Give the $x_{1},x_{2},\cdots,x_{n},y_{1},y_{2},\cdots,y_{n}$ such $$x^2_{i}+y^2_{i}=1$$ Find the maximum of the value $$\sum_{1\le i<j\le n}a_{i}a_{j}(x_{i}y_{j}-x_{j}y_{i})^2$$ on the $a_{1},a_{2},\cdots,a_{n}\ge 0,\sum_{i=1}^{n}a_{i}=1$
maybe this can use quadratic forms solve it?
On
By Cauchy-Schwartz inequality we get for every $i,j$: $$(x_iy_j-x_jy_i)^2\leqslant (x_i^2+y_i^2)((-x_j)^2+y_j^2)=1\cdot 1=1$$ The equality is reached for $x_i=y_j$ and $y_i=-x_j$ (this amounts to say that the vectors $(x_i,y_i)$ and $(x_j,y_j)$ are perpendicular). Therefore $$\sum_{i<j}a_ia_j(x_iy_j-x_jy_i)^2\leqslant \sum_{i<j}a_ia_j$$ On the other hand one has the identity $$\Big(\sum_{i=1}^na_i\Big)^2=\sum_{i=1}^na_i^2+2\sum_{i<j}a_ia_j$$ Therefore $$\sum_{i<j}a_ia_j=\frac{1}{2}\Big[\Big(\sum_{i=1}^na_i\Big)^2-\sum_{i=1}^na_i^2\Big]=\frac{1}{2}\Big[1-\sum_{i=1}^na_i^2\Big]$$ from the constraint $\sum_ia_i=1$. It is sufficient to look at the problem $$\max_{a_1,...,a_n}\frac{1}{2}\Big[1-\sum_{i=1}^na_i^2\Big]$$ subject to $\sum_ia_i=1$ and $a_i\geqslant 0$ for all $i$. Using standard techniques from Lagrange multipliers one finds that $a_i=a_j$ for all $i,j$ and so from the constraint we get $a_i=1/n$ for all $i$. So the maximum value would be $$\frac{1}{2}\Big[1-\sum_{i=1}^na_i^2\Big]=\frac{1}{2}\Big(1-\frac{1}{n}\Big)\Rightarrow \sum_{i<j}a_ia_j(x_iy_j-x_jy_i)^2\leqslant\frac{1}{2}\Big(1-\frac{1}{n}\Big)$$
I assume the intention is that we are given $(x_i, y_i)$ and must optimize the $a_i$. Put $(x_i,y_i) = (\cos \theta_i, \sin \theta_i)$ and notice that $$(x_i y_j - x_j y_i)^2 = \sin^2 (\theta_i - \theta_j) = \tfrac{1}{2} (1 - \cos (2\theta_i - 2\theta_j)).$$
The sum was given as running over $i<j$, but the expression is symmetric in switching $i$ and $j$, and is $0$ when $i=j$, so we can just sum over all $1 \leq i,j \leq n$. Our goal is to maximize $$\sum_{1 \leq i,j \leq n} a_i a_j (1 - \cos (2\theta_i - 2\theta_j)) = \left( \sum_i a_i \right)^2 - \sum_{1 \leq i,j \leq n} a_i a_j \cos (2 \theta_i - 2 \theta_j).$$ We have $\sum a_i=1$, so our goal is to minimize $\sum_{1 \leq i,j \leq n} a_i a_j \cos (2 \theta_i - 2 \theta_j)$. Letting $\vec{v}_i = (\cos 2 \theta_i, \sin 2 \theta_i)$, we want to minimize $$\sum_{1 \leq i,j \leq n} a_i a_j (\vec{v}_i \cdot \vec{v}_j) = \left( \sum a_i \vec{v}_i \right) \cdot \left( \sum a_j \vec{v}_j \right).$$ Here $\cdot$ is dot product.
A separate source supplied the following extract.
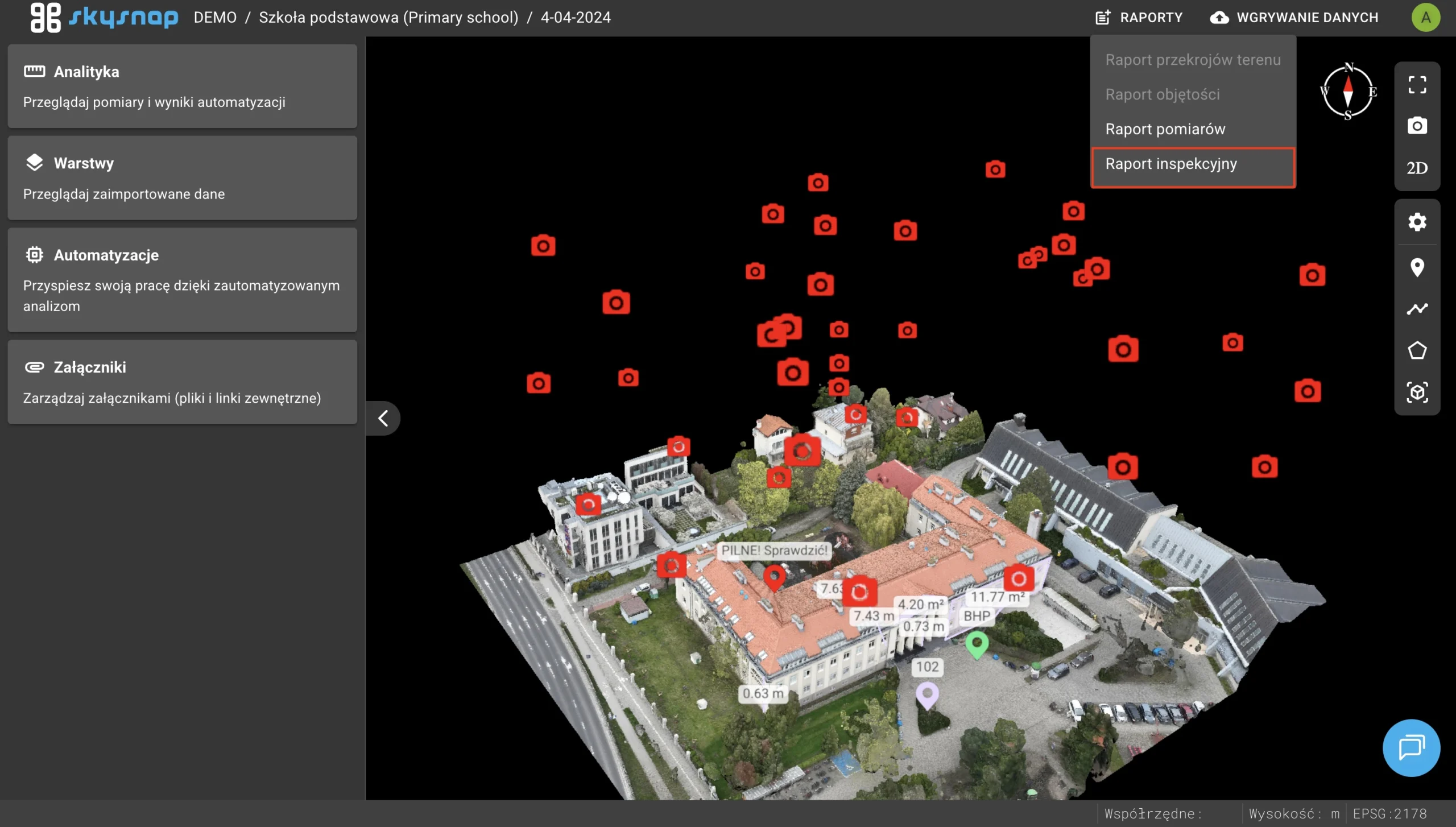Collapse the left side panel arrow
This screenshot has width=1456, height=827.
click(383, 419)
As $a_i$ suns over $a_i \geq 0$, $\sum a_i =1$, the quantity $\sum a_i \vec{v}_i$ runs over the convex hull of the $\vec{v}_i$, so we want to find the point of shortest length in this convex hull. There are two cases:
$0$ is in the convex hull of the $\vec{v}_i$ In this original variables, this corresponds to saying that the $(x_i, y_i)$ do not lie within any $90^{\circ}$ wedge. Then we should take $\sum a_i \vec{v}_i=0$, in which case the original quantity is $1/4$.
All the $\vec{v}_i$ lie in a half plane. In the original variables, this corresponds to the $(x_i, y_i)$ lying in a $90^{\circ}$ wedge. Order the variables in circular order $\theta_1$, $\theta_2$, \dots, $\theta_n$ and the optimum is to take $\sum a_i \vec{v}_i$ to be the midpoint of the line segment from $\vec{v}_1$ to $\vec{v}_n$. In other words, $a_1=a_n=1/2$, the others are $0$, and the final answer is $\tfrac{1}{4} (x_1 y_n - x_n y_1)^2$.